Accordingly, I shy away from converting them to 8 bit, or doing any
adjustment of histogram. I suspect scan-from-disk output from an 8 bit
conversion would show degration of smooth tone.
It certainly would if you save it as linear output, since you are
failing to utilise, or take any advantage of, perceptual space -
consequently you are storing much more information in the highlights of
your scan than you can possibly ever see and, in the case of grainy
originals, ever use.

Convert the images to a gamma compensation of around 2.2, which has an
equivalent dynamic range of more than 16-bit linear with equal spacing
of the levels throughout the range. Stretch the histogram to achieve
maximum contrast without clipping any data and then reduce this to
8-bits. The resultant file will contain all of the image information
that can be perceived, especially from a grainy original.
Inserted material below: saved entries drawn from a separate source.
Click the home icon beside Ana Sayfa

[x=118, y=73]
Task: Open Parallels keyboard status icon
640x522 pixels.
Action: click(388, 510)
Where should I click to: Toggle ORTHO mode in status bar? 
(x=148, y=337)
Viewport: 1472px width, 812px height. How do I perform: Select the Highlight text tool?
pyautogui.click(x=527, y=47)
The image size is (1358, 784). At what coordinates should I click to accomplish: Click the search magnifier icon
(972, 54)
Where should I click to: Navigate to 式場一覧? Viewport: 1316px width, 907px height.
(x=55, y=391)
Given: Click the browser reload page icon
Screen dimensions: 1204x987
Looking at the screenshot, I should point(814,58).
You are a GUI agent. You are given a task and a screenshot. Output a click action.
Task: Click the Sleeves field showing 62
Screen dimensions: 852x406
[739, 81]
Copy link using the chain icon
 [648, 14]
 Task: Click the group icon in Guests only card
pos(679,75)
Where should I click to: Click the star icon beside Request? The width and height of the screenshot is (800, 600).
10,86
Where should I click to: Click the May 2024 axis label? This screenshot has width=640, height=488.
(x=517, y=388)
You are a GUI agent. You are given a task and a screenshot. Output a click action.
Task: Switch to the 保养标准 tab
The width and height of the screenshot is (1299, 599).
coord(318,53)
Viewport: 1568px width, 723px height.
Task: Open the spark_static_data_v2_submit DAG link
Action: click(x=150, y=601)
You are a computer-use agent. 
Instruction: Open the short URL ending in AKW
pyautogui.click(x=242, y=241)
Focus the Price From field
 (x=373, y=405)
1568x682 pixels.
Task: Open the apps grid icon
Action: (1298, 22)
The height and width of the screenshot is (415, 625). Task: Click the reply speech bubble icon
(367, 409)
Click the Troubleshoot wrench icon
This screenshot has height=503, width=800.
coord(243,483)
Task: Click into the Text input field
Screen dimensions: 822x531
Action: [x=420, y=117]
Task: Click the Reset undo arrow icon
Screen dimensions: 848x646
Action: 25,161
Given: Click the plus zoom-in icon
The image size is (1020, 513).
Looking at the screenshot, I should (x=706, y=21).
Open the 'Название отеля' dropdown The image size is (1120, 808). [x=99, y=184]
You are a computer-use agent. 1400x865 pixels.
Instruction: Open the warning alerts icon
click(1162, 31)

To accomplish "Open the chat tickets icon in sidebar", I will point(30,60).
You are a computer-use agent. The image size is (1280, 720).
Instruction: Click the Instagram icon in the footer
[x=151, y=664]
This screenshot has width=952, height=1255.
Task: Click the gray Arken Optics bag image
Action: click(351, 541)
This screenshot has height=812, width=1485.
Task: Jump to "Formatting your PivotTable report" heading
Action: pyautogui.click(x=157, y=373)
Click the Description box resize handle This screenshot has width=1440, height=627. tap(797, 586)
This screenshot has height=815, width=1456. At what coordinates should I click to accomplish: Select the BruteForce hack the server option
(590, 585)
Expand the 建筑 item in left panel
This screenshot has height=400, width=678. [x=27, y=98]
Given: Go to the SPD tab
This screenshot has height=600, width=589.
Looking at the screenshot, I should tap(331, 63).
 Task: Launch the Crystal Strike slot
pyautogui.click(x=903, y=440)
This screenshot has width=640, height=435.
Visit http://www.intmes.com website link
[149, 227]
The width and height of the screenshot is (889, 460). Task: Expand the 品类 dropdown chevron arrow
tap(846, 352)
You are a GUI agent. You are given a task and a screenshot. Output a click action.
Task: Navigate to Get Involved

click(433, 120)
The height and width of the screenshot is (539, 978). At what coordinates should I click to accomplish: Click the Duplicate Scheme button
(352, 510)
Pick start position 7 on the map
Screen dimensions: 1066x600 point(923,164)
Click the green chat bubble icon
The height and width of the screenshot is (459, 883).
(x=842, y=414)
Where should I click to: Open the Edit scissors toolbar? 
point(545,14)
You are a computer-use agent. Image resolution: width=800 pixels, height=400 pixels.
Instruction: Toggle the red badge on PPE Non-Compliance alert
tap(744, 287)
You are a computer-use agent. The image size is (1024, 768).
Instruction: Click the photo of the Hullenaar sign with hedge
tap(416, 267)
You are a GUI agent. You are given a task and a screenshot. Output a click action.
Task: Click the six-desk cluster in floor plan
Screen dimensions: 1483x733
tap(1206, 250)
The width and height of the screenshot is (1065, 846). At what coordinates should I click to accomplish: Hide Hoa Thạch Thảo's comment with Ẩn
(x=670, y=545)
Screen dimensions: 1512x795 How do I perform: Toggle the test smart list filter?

If you insist on using Vuescan for certain editing functions, tell it to
use the embedded colorspace profile when reading the file from disk.

Scanning raw in linear space is simply wasting resources - indeed the
only reason the data is in linear space to begin with is because it is
sourced from a CCD scanner!
 
M

Mendel Leisk

This link will get you (I hope) to my Photo.net page, where I've posted
two examples of the stuff I'm scanning. One at 5400, one downsampled to
4000. They're in the folder "Downsampled etcetera"

http://www.photo.net/shared/community-member?user_id=517754

I believe you HAVE to be a logged-in member for the link to show the
pics. May work, may not.

Please, any and all, have a look if you can find it, and I would
appreciate opinions. I think the grainy/soft slides I'm doing don't
really suffer from the bicubic downsample, but any comments welcome.
Thanks.
 
S

simplicity

Kennedy said:
Why do you consider that to be important?

Scan from disk is no more than an alternative input into Vuescan - in
fact it is just another name for the File Open function in any image
editing application. Vuescan is a data capture application, and
performs those editing functions that it provides with less capability
than a proper image editing application - as you have now discovered.

I have been mystified by this "Vuescan scan-from-disk workflow" for
quite awhile. Thank you and Don for clarifying this.

On a slightly different topic. Is a digital camera's "camera raw"
similar in this regard? That is, the camera captures an image (like a
scanner's hw captures a scan), and then the image (or scan) is processed
by sw (i.e. camera raw) for better results?
 
D

Don

Downsample was not an easy decision. I know full well, 'bout the time
I finish, hard drive and dvd size will be doubled.

I'm scanning somewhere north of 2000 slides. With downsample to
4000dpi (and crop of black edges), they'll JUST about fit on my
(mirrored) 250gig drives. That is 16 bit rgb tiffs. They are
grainy/handheld/mixed quality. I want to do them all, don't want to
cull. At 4000dpi, it will take about 50 dvd's for the raws.

I looked long and hard at the difference, and decided I could live
with the reduced zoomability. Usually, zoomed into 100% at 5400dpi,
I'm looking at some very well defined grain on a softening subject.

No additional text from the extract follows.